Print the records below word for word, leaving out the pictures.

-------

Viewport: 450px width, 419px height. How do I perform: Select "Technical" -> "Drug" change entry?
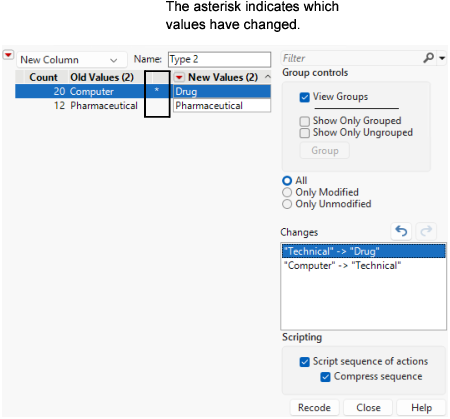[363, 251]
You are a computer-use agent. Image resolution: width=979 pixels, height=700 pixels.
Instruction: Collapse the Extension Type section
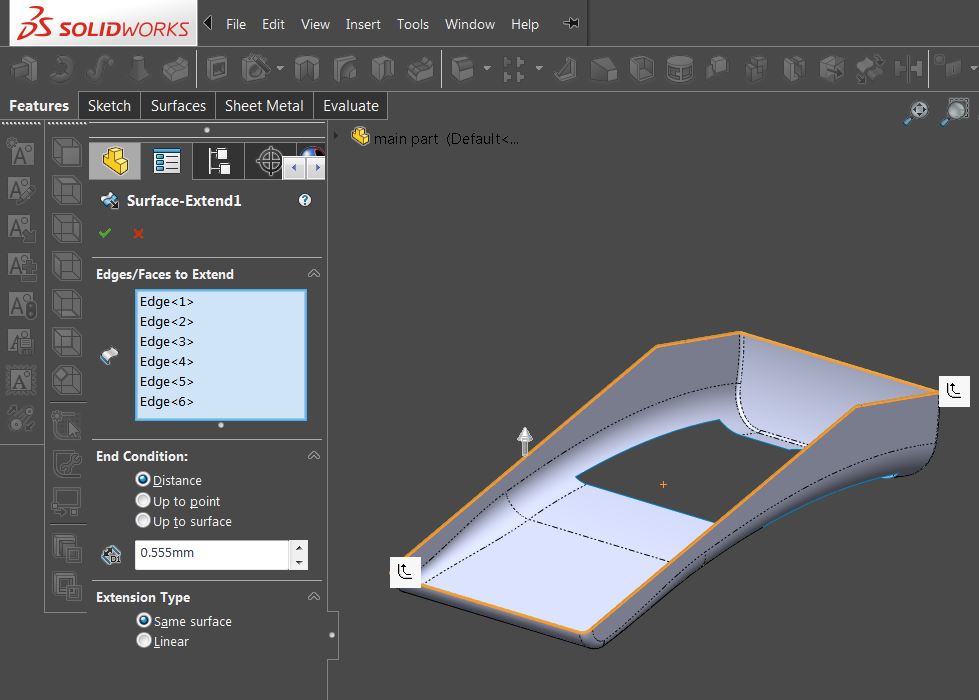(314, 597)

-------

Full response:
Viewport: 450px width, 419px height. How do I perform: Select "Technical" -> "Drug" change entry?
[363, 251]
You are a computer-use agent. Image resolution: width=979 pixels, height=700 pixels.
Instruction: Collapse the Extension Type section
(314, 597)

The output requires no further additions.